**THE EXERCISE**
Return every line of the data below that contains the word "Action".

**RECORDS PROVIDED**
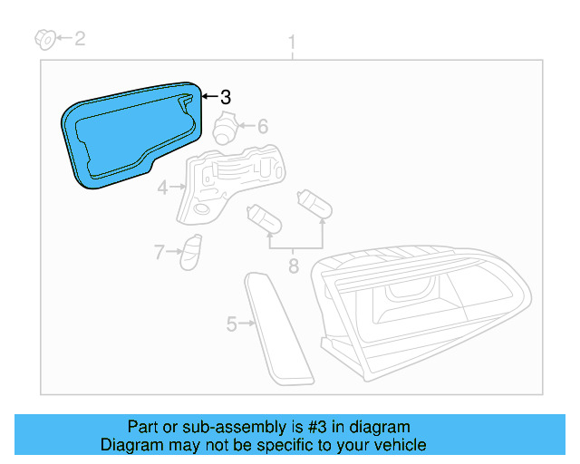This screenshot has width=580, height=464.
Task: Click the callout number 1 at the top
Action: click(x=292, y=42)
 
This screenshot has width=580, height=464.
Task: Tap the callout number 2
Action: click(x=80, y=38)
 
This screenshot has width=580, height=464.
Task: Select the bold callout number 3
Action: click(x=226, y=97)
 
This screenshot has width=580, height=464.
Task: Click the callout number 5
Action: click(x=231, y=323)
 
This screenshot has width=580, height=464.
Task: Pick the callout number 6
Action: click(x=263, y=127)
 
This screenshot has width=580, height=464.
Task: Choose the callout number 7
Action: click(x=160, y=253)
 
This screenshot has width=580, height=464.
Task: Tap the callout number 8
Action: click(x=293, y=266)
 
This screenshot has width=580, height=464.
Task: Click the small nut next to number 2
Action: click(x=43, y=38)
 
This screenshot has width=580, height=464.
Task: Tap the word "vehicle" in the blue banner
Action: click(x=398, y=445)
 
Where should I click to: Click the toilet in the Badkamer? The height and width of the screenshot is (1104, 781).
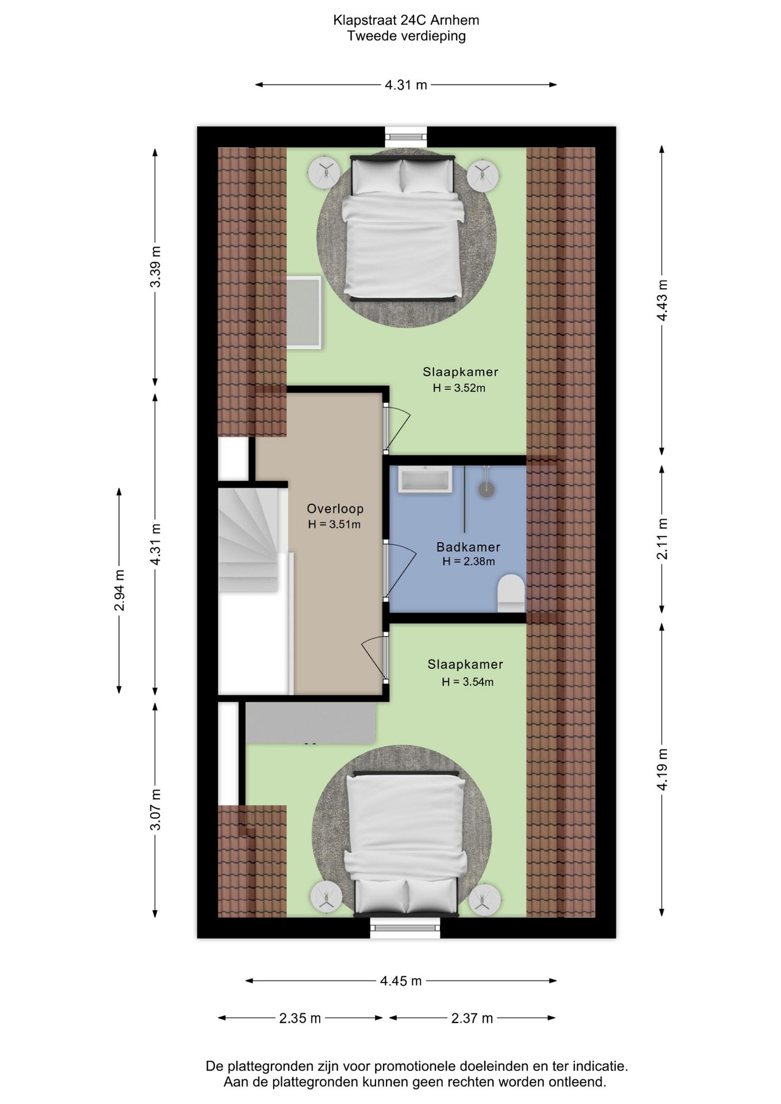(511, 593)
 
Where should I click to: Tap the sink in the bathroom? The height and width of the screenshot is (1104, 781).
(424, 480)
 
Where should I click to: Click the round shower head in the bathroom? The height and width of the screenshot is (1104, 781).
(487, 489)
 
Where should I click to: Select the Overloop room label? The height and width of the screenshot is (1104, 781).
(335, 508)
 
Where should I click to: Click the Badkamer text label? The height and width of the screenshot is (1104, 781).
(468, 547)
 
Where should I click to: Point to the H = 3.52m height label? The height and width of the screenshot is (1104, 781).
(459, 388)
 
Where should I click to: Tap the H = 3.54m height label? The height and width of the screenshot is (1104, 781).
(468, 682)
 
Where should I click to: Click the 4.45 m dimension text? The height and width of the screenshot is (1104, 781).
(401, 980)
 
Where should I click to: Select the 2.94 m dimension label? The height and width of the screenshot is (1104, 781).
(119, 591)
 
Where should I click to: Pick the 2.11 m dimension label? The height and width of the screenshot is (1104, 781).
(663, 539)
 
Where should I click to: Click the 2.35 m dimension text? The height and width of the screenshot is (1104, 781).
(300, 1018)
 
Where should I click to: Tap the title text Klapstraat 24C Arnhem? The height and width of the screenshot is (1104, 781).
(406, 20)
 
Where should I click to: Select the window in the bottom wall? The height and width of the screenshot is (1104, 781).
(405, 927)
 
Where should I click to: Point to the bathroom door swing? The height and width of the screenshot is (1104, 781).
(400, 571)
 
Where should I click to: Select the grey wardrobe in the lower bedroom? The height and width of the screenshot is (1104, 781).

**SOLUTION FOR THIS TASK**
Action: click(x=292, y=42)
Action: click(x=80, y=38)
Action: click(x=226, y=97)
Action: click(x=231, y=323)
Action: click(x=263, y=127)
Action: click(x=160, y=253)
Action: click(x=293, y=266)
Action: click(x=43, y=38)
Action: click(x=398, y=445)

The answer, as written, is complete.